#### Do this:
How many lines in the items below contain the string "should"? Reply with the number alone.

### Data for this task ###

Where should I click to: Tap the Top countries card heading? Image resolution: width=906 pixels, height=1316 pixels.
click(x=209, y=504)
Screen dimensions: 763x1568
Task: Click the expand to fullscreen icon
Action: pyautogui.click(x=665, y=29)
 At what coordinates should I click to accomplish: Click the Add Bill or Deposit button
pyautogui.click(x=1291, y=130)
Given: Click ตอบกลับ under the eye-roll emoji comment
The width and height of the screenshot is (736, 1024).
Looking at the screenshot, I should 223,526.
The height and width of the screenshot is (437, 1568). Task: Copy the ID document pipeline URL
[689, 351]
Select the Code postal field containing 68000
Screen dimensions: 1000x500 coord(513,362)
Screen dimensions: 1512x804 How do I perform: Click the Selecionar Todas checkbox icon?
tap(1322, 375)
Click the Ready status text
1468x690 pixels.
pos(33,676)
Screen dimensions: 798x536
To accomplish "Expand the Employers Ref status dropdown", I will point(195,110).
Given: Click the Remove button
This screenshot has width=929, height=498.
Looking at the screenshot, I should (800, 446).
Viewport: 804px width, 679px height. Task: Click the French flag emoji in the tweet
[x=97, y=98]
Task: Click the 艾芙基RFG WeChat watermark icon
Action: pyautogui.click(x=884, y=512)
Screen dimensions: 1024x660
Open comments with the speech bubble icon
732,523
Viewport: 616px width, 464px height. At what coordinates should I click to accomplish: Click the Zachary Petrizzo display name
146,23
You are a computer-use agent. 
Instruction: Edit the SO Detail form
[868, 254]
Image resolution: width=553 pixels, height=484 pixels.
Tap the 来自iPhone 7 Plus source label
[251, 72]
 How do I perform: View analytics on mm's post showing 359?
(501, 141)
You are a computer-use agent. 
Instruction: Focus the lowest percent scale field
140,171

###

#### Solution:
5